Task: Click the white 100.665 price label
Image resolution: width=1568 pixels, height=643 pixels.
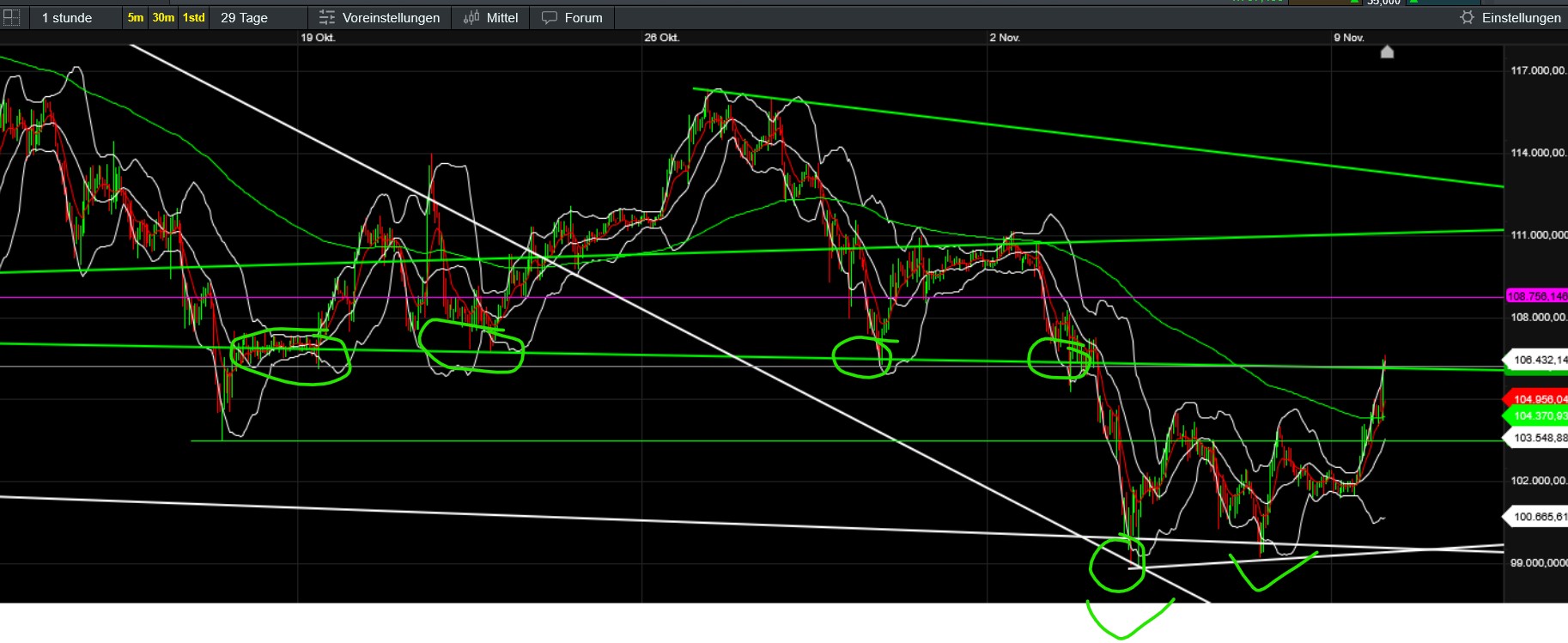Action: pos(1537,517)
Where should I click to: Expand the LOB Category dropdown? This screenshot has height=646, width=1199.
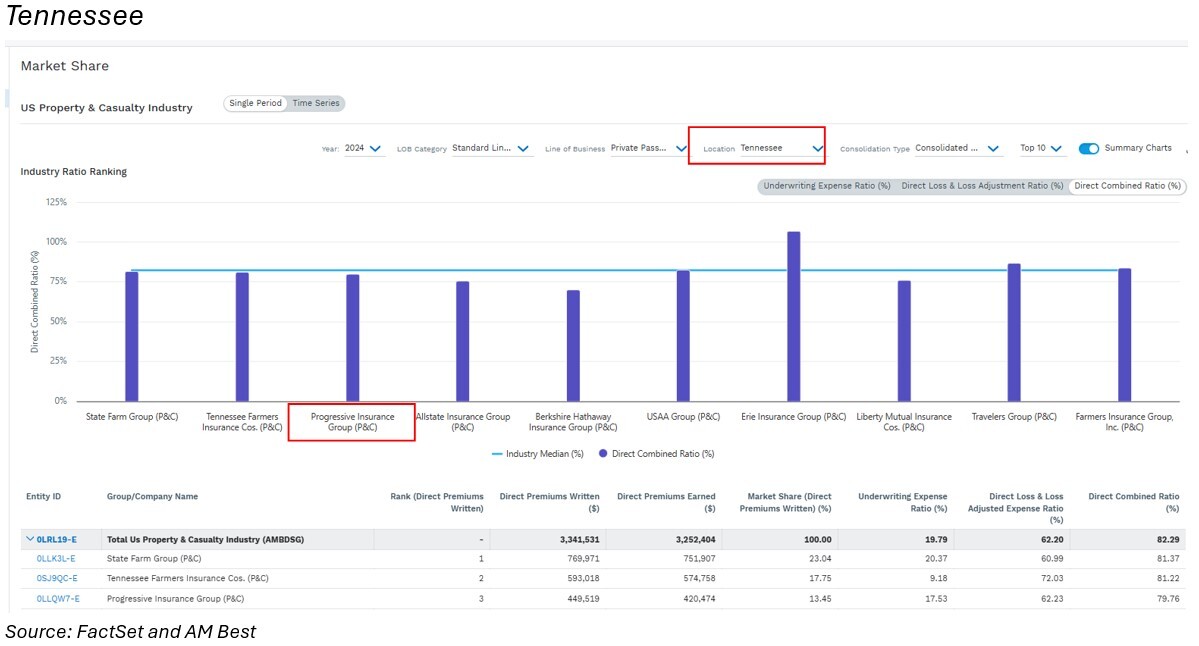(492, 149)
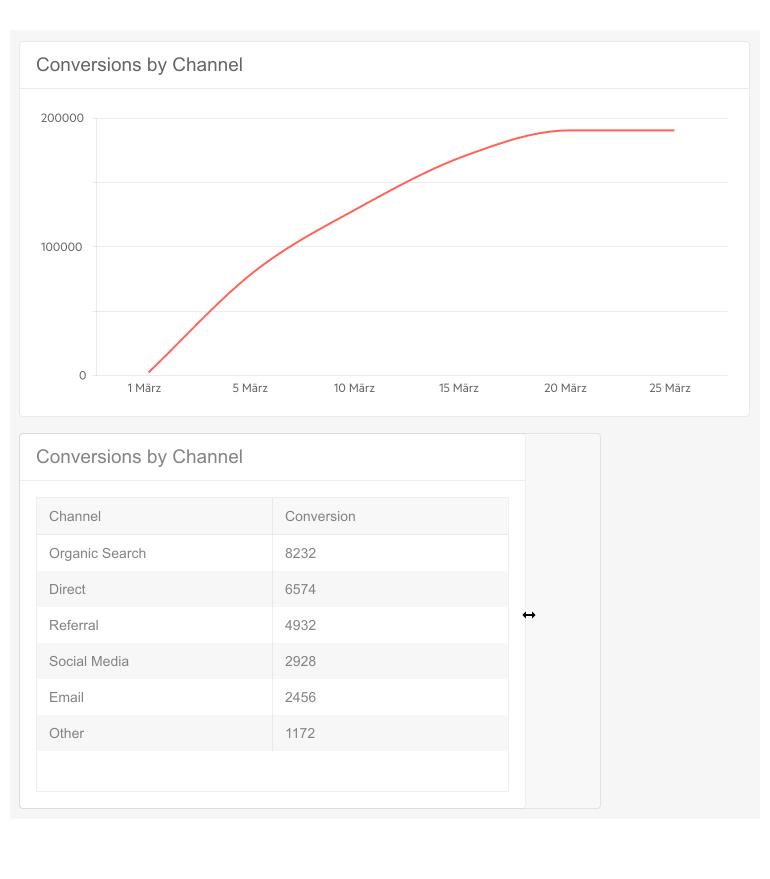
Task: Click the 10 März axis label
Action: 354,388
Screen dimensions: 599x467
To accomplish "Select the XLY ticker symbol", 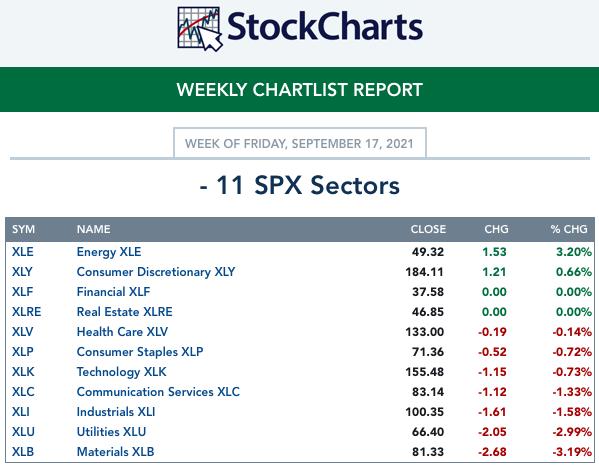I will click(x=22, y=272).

==

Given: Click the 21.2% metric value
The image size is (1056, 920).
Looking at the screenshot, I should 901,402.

--- What you are asked to do ---
Drop the pictures; return the lines above from the line containing "Task: Click the white 100.665 price label" to the line containing "Screen dimensions: 599x467", both included, exactly.

--- Task output ---
Task: Click the white 100.665 price label
Image resolution: width=1568 pixels, height=643 pixels.
Action: pos(1537,517)
Where should I click to: Expand the LOB Category dropdown? This screenshot has height=646, width=1199.
(492, 149)
Task: Click the 10 März axis label
Action: 354,388
Screen dimensions: 599x467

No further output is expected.